Maryland Online Casino Bill will go to Senate

Legislation to introduce online casino gaming in Maryland has advanced through the House and beat an important deadline, but there is a long way to go before it receives approval in the Senate.

The Casino Bill in question is HB1319, and was sent from the Maryland House to the senate with a 92-43 winning vote just in time for Monday’s deadline for any legislation to pass its chamber of origin. However, this latest Bill faces some long odds to ever be passed into law. The Senate did not approve a similar piece of legislation which was submitted in the past, with several members strongly opposed to ever legalizing online casino gaming in Maryland.

The current Maryland legislative session will conclude on April 8. Because online casino legislation must have a constitutional amendment, the bill must get a three-fifths majority in the Senate. If it does get the required numbers, it would then be down to Maryland residents to vote on the matter.

Could there be a Referendum in Maryland?

Before this current session, Sen. Ron Watson was due to be the head of the online casino issue, however, his bills were rejected in the Senate following a committee hearing.

Watson has also been vocal about the prospects of any such Bill ever passing through the Senate. However, he hopes the matter will still be up for discussion on November’s ballot. Watson strongly believes iGaming can bring in much needed revenue to the state, and that is is currently a big untapped resource.

Maryland Online Casino Proposal Details

Del. Vanessa Atterbeary created the Bill that would allow for up to 30 online casino licenses in the Old Line State. Atterbeary saw the legislation go through the Ways & Means Committee last week. During the session, legislators tried to make numerous amendments to the bill.

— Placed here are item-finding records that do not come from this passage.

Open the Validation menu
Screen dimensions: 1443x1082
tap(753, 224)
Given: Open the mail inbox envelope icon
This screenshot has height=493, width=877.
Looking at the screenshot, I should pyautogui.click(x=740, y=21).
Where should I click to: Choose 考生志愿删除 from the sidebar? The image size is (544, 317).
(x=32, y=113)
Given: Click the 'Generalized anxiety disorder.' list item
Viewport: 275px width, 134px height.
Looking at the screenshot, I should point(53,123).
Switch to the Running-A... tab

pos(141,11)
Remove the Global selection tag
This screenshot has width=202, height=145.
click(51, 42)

Lawmakers rejected these amendments, one of which was to have bettors make deposits in-person.

This legislation would give all six of Maryland’s casinos up to three licenses. The first license states that they must share 5% of revenue with a social equity partner which must meet a set of strict criteria already laid out.

The land-based casinos can they obtain another license by sharing 33% of revenue with a partner. If they meet that threshold they also then have an opportunity to get a third license.

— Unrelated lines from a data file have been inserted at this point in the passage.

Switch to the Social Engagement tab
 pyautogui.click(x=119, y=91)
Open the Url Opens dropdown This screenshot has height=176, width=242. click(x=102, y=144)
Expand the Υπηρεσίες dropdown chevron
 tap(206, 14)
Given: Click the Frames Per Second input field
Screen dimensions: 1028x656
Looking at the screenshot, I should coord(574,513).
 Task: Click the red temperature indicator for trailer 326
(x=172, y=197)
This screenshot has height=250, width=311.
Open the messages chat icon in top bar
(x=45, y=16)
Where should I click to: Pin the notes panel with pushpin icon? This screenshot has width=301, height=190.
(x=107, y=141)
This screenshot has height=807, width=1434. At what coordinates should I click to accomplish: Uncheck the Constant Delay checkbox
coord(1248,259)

There are two bingo halls, media company Urban One and four-off track betting facilities also all qualify for these gambling licenses. Any of the unused licenses from the initial allocation given to the casinos, including five extra licenses, will be open for bids.

Financial Details

The tax rate stated in the legislation is 55% on all gambling revenue, and 20% on revenue generated by live dealer games. Anybody who wants to have a license would be required to pay a $1 million fee for the initial five years.

Despite the Senate looking to knock down the proposals, House legislators remain committed to sourcing a sustainable stream of revenue for the Blueprint for Maryland’s Future Fund. This fund seeks to increase education funding by $3.8 billion over the next decade. Lawmakers predict that online gambling could generate as much as $900 million annually for the state, which would be a huge boost for the fund.